-- THE PROBLEM --
Return exactly the lines below, starting with the one that has "Task: Select the Spams bloqués stat card" and going on through the one that has "Add a new run".

-- Stored data --
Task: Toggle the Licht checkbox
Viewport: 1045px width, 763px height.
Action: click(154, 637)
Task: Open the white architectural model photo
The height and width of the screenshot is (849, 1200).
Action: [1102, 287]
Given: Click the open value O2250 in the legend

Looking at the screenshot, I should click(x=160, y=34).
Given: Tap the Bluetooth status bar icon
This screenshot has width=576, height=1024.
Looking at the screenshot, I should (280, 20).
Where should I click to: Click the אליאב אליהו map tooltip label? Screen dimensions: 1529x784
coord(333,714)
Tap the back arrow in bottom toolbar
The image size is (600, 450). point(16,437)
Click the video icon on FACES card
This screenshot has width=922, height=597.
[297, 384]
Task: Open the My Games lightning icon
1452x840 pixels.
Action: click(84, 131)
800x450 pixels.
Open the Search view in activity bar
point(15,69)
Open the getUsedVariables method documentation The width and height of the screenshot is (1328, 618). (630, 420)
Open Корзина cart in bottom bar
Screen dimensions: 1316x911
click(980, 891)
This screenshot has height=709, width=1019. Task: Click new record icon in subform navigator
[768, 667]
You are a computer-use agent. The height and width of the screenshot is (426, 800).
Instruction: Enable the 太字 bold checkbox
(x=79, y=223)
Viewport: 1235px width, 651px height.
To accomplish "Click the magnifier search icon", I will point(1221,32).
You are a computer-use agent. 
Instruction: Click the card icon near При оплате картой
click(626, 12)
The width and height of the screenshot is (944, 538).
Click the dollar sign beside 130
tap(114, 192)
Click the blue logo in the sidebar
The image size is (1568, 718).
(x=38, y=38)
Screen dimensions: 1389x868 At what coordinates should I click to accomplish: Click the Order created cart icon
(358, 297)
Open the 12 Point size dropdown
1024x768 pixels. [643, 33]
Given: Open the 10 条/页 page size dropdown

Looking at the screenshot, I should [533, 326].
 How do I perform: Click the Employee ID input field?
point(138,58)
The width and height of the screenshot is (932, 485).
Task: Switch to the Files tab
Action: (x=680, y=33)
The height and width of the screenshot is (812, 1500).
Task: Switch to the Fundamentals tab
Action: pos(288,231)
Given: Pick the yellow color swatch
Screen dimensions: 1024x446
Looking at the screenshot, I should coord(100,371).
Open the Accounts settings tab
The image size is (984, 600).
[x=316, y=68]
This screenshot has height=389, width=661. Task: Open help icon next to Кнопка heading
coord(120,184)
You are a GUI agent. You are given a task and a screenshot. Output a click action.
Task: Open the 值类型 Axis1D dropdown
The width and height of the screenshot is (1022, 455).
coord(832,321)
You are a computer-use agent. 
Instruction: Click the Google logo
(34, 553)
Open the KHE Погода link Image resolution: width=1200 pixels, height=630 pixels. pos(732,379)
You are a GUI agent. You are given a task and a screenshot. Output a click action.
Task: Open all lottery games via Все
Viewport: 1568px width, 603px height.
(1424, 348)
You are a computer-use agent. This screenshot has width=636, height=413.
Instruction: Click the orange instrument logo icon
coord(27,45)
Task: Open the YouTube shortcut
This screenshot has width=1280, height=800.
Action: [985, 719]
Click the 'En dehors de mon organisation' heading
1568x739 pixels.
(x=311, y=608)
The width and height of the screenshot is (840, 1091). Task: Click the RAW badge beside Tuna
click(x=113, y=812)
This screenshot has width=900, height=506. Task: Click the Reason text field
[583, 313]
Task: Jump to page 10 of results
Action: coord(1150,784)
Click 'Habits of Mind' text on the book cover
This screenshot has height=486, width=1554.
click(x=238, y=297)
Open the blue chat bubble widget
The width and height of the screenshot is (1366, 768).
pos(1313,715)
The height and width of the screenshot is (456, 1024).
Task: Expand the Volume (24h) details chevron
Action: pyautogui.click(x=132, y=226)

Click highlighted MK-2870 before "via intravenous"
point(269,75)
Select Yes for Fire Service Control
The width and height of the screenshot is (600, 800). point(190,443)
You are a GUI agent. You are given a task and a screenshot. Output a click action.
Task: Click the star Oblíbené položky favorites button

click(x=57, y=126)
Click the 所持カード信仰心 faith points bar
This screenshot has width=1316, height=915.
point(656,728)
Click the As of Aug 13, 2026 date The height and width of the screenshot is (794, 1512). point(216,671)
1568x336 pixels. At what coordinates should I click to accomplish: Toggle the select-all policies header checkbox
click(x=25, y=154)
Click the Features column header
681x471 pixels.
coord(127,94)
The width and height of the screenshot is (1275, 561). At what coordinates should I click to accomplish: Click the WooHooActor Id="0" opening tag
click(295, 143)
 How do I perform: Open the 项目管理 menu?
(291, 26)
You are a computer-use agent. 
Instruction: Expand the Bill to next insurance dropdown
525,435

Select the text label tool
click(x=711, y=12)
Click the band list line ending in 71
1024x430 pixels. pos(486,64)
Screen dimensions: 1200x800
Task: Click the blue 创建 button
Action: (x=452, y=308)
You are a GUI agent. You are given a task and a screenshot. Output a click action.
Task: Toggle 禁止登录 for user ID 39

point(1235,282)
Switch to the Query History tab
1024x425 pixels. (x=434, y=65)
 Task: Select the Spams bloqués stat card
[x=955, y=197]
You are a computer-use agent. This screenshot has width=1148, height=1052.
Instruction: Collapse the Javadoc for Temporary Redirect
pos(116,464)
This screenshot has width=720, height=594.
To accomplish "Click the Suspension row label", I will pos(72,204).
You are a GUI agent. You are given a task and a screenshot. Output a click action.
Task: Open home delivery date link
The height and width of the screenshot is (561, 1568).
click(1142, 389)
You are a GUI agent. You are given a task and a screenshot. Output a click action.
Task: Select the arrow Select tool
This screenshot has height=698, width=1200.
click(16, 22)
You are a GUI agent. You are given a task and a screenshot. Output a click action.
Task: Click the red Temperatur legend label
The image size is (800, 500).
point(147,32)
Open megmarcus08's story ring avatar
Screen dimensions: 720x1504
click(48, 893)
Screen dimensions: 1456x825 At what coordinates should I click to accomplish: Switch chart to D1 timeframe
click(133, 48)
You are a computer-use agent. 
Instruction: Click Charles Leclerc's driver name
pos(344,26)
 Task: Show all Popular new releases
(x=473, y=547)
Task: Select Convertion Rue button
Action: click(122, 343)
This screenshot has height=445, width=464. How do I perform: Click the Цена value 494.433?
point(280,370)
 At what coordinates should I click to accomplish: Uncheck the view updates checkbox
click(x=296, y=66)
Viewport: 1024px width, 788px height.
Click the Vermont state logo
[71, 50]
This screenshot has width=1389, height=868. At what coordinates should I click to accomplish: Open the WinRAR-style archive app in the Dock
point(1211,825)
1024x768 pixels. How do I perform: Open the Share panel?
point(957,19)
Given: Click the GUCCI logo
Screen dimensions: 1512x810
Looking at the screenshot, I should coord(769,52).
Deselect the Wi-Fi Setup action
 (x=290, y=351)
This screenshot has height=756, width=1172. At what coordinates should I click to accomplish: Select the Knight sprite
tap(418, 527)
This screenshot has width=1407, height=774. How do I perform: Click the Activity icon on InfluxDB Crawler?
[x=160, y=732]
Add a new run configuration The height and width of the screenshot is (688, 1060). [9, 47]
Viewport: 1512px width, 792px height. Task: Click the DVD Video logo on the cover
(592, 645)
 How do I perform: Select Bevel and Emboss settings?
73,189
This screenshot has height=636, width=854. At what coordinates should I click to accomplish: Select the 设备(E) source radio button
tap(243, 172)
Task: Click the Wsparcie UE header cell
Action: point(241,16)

-- ANSWER SECTION --
 Task: Select the Spams bloqués stat card
[x=955, y=197]
You are a computer-use agent. This screenshot has width=1148, height=1052.
Instruction: Collapse the Javadoc for Temporary Redirect
pos(116,464)
This screenshot has width=720, height=594.
To accomplish "Click the Suspension row label", I will pos(72,204).
You are a GUI agent. You are given a task and a screenshot. Output a click action.
Task: Open home delivery date link
The height and width of the screenshot is (561, 1568).
click(1142, 389)
You are a GUI agent. You are given a task and a screenshot. Output a click action.
Task: Select the arrow Select tool
This screenshot has height=698, width=1200.
click(16, 22)
You are a GUI agent. You are given a task and a screenshot. Output a click action.
Task: Click the red Temperatur legend label
The image size is (800, 500).
point(147,32)
Open megmarcus08's story ring avatar
Screen dimensions: 720x1504
click(48, 893)
Screen dimensions: 1456x825 At what coordinates should I click to accomplish: Switch chart to D1 timeframe
click(133, 48)
You are a computer-use agent. 
Instruction: Click Charles Leclerc's driver name
pos(344,26)
 Task: Show all Popular new releases
(x=473, y=547)
Task: Select Convertion Rue button
Action: click(122, 343)
This screenshot has height=445, width=464. How do I perform: Click the Цена value 494.433?
point(280,370)
 At what coordinates should I click to accomplish: Uncheck the view updates checkbox
click(x=296, y=66)
Viewport: 1024px width, 788px height.
Click the Vermont state logo
[71, 50]
This screenshot has width=1389, height=868. At what coordinates should I click to accomplish: Open the WinRAR-style archive app in the Dock
point(1211,825)
1024x768 pixels. How do I perform: Open the Share panel?
point(957,19)
Given: Click the GUCCI logo
Screen dimensions: 1512x810
Looking at the screenshot, I should coord(769,52).
Deselect the Wi-Fi Setup action
 (x=290, y=351)
This screenshot has height=756, width=1172. At what coordinates should I click to accomplish: Select the Knight sprite
tap(418, 527)
This screenshot has width=1407, height=774. How do I perform: Click the Activity icon on InfluxDB Crawler?
[x=160, y=732]
Add a new run configuration The height and width of the screenshot is (688, 1060). [9, 47]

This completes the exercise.